At the time, Mount Sinai said that two of the lab’s postdocs had been dismissed for misconduct. Now, more than three and a half years later, the ORI reports that a former postdoc in that lab, Li Chen:
intentionally, knowingly, and recklessly fabricated and falsified data reported in four (4) publications, one (1) submitted manuscript, and four (4) grant applications…
The ORI report refers to the PNAS paper, one of the Human Gene Therapy papers, and the two Molecular Therapy papers, as well as an unpublished manuscript submitted to PNAS. (Chen is not an author of two of the papers — one from Human Gene Therapy, and the one from the JNCI.)

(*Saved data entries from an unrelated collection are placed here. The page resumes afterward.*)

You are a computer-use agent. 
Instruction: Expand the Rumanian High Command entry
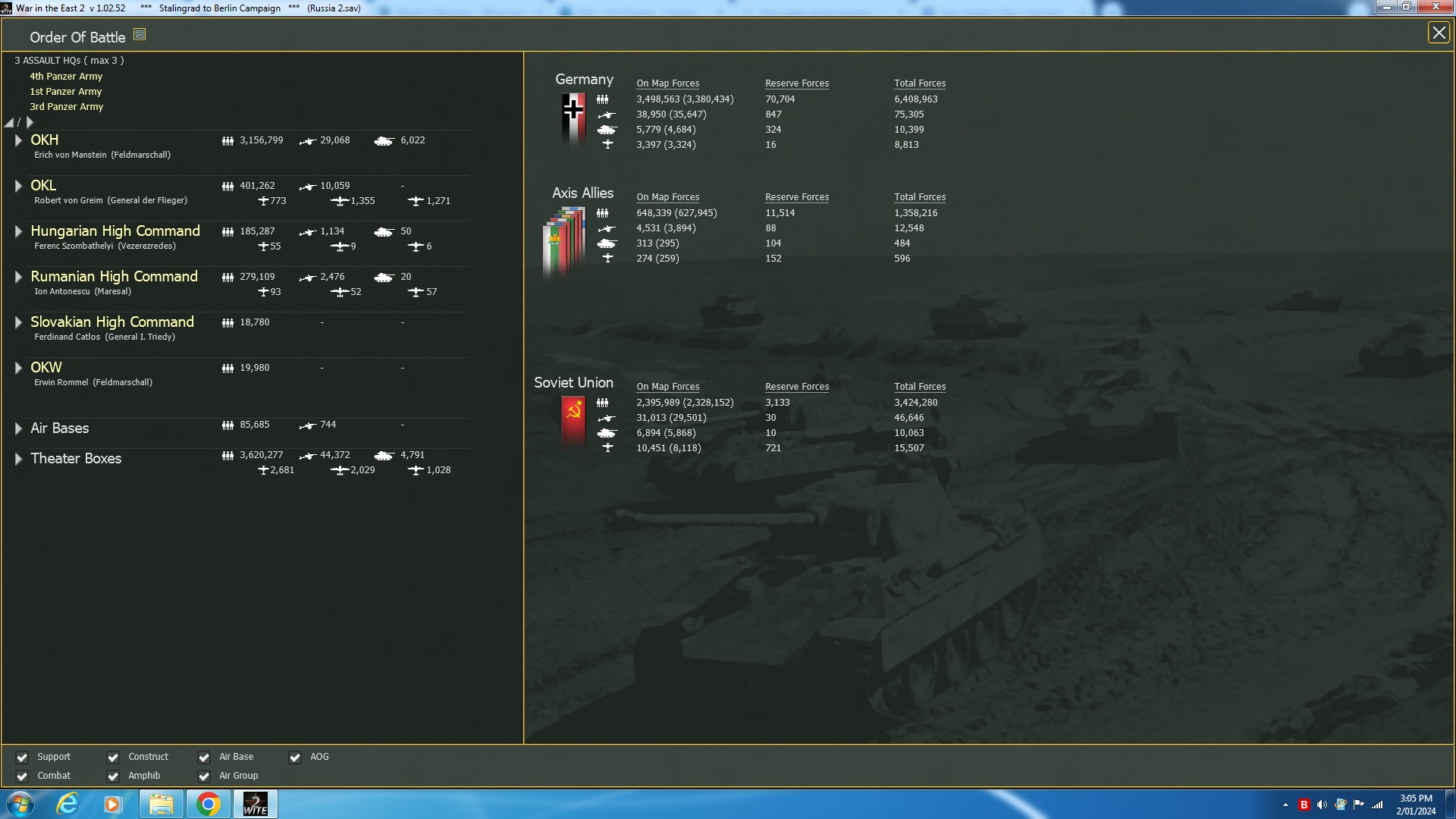(x=18, y=277)
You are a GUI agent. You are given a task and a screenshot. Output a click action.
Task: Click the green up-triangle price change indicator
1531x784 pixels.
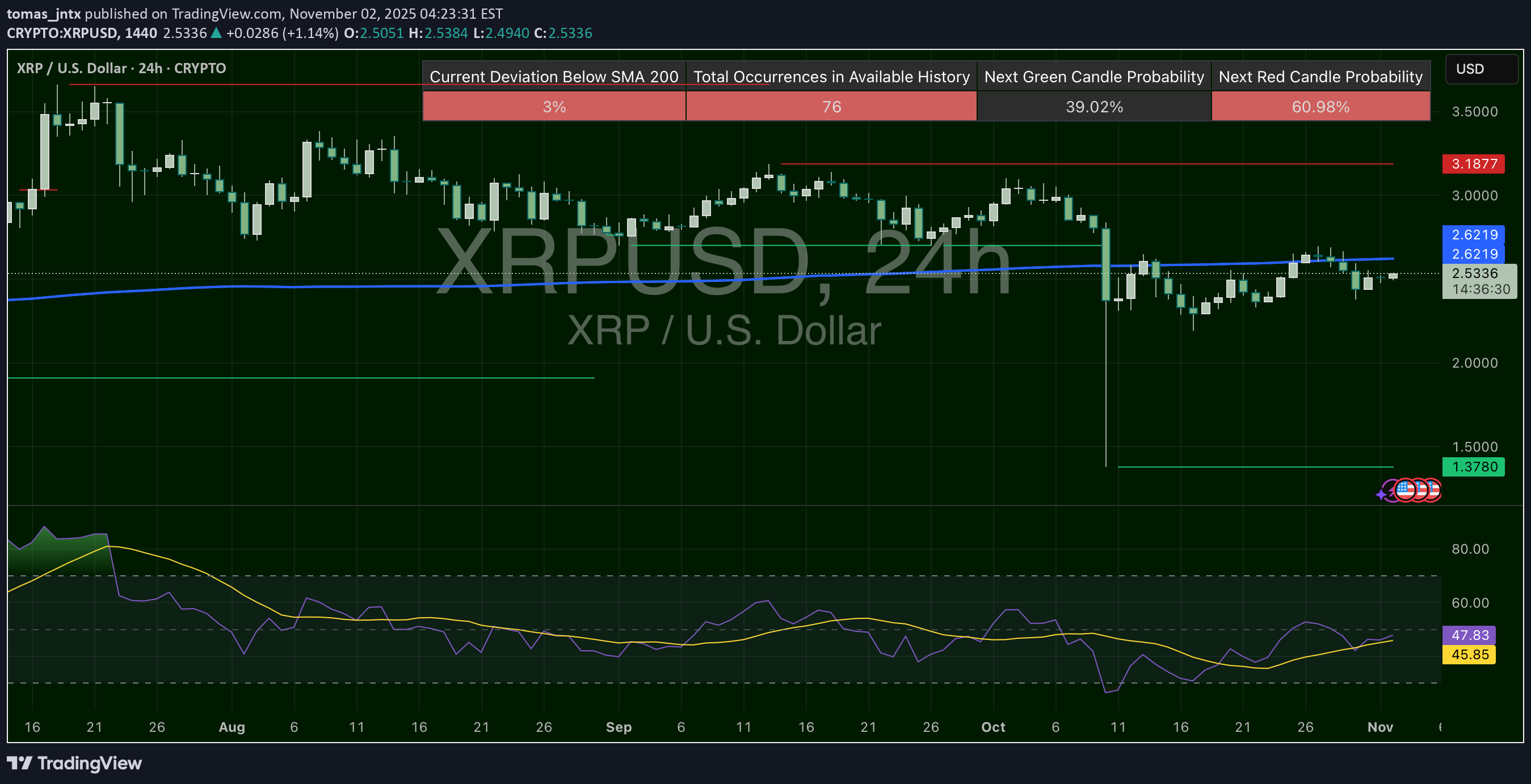[216, 33]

Mount Sinai had already conducted in investigation before the papers were retracted, and ORI conducted its own analysis after reviewing the report of that investigation. Here’s what the ORI found:
The Respondent fabricated figures reporting the chromosomal locations of integration sites, fabricated data reporting the use of polymerase chain reaction (PCR) to determine integration frequencies, falsified data representing the detection of chromosomal translocations in human cells, and fabricated figures by falsely reporting the results of High-Performance Liquid Chromatography (HPLC) assays. The Respondent also falsified experimental data for LacZ stained liver sections and for hematoxylin and eosin (H&E) stained liver sections.
The fakery involved 19 figures claiming that
phenylketonuria (PKU) gene therapy experiments were successfully completed, when the available evidence shows the experiments were not performed…
Chen — who “failed to take responsibility for the fabrication and falsification,” according to the ORI — will not be eligible for NIH grants for three years, and can’t serve on any NIH committees, including peer review committees, for the same amount of time.